十歳になった少女の中から一人を選び王宮の神殿に囲い、ひたすら祈りを捧げさせる。

そのことだけでもなかなかに酷い制度であるが、任期が明けて教会に戻るとちょうど十四歳の娘は、悪の手に堕ちた司祭などによって、慰み者にされてしまうことがよくあったという。

その当時の王妃様は教会改革に乗り出しており、『神の乙女』の救済も行った。

親の居ない子らの拠り所として存在するはずの教会が、子供たちに身寄りが無いのをいいことに悪事を働いていたのだ。

モッカ婆さんは、最後の『神の乙女』ということになった。

王妃様はその制度を撤廃し、それからは祈りを捧げる時間だけを定め、各々の教会で各々祈りを捧げる、それだけになった。


モッカ婆さんは、王妃様の護衛の騎士に見初められて結婚をして娘を産んだ。

子どもが生まれたことでモッカ婆さんの夫は王妃様の護衛騎士から、一介の騎士になった。

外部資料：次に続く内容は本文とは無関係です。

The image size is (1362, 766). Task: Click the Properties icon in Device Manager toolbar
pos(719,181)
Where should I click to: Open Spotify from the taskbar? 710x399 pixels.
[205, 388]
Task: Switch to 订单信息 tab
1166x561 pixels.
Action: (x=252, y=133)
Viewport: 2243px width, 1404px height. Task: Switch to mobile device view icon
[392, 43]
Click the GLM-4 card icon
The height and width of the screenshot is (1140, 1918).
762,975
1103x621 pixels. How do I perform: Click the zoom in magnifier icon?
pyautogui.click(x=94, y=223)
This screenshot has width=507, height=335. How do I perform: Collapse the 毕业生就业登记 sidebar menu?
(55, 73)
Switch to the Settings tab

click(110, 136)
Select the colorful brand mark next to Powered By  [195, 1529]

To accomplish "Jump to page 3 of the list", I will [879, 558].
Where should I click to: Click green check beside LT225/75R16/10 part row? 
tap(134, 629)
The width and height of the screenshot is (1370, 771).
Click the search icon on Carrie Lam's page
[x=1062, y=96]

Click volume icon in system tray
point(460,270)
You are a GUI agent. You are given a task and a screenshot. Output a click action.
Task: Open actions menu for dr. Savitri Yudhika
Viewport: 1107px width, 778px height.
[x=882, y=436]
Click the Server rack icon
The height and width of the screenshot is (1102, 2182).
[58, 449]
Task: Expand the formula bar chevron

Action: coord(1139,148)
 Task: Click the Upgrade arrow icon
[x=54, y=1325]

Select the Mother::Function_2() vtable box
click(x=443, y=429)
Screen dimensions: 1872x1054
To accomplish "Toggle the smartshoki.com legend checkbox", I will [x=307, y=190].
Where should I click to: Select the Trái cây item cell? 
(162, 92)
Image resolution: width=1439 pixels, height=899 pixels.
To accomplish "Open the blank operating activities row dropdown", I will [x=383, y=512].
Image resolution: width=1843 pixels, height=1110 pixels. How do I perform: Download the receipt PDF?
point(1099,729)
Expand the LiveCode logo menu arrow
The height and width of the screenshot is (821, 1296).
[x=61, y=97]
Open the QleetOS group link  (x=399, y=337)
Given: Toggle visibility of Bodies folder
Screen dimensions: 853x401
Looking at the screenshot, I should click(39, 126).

そして月日が流れ、一人娘も良縁に恵まれモッカ婆さんの孫となる息子を産んだ。

ところが幸せは長く続かず、モッカ婆さんの娘夫婦は不慮の事故で命を落とした。

その日、モッカ婆さんに預けていた孫を残して……。

モッカ婆さんのお孫さんは、今は若き王となったジェイラス陛下のご学友だったという。


もうすぐジェイラス陛下の戴冠式と結婚式が同時に行われる。

別の日にそれぞれこの規模の行事を行うのは税が余計にかかるだけだと、ジェイラス陛下は一度で済ますと発表なさっていた。

愚者であったとはいえ実父である前王を暗殺したことは、どうしてもジェイラス陛下に影を落とす。それを払拭して釣りがくるほど、戴冠式と結婚式の同日開催は国民に支持されることになった。

そのジェイラス陛下のご学友だったというモッカ婆さんのお孫さんは、たしかに婚約者すらいないのは年齢的にやや遅く、モッカ婆さんが心配するのも頷けた。


モッカ婆さんのお孫さんが少し羨ましかった。

親族に結婚を心配されるということは、幸せな未来を望まれているということ。

つい自分の境遇を引き合いに出してしまいたくなる。

母を亡くしてから、本当の意味で私の身を案じてくれる人はいるかしら……。

すぐにアーサーやピートやヘレナの顏が思い浮かんだ。


馬鹿ね……たとえお飾りでも、使用人が主人の妻を案ずるのは良い働き手なら当然のこと。

むしろ、使用人しか思い浮かばないことが寂しい。

いつまでも残像のように、頭にアーサーの顏が浮かぶのを慌てて消した。


夫であるクライブ様から『愛することはない』と言われたことよりも、亡き母以外に私の未来が幸せであれと願ってくれる人がいないということが、私の心にいつも影を落としていた。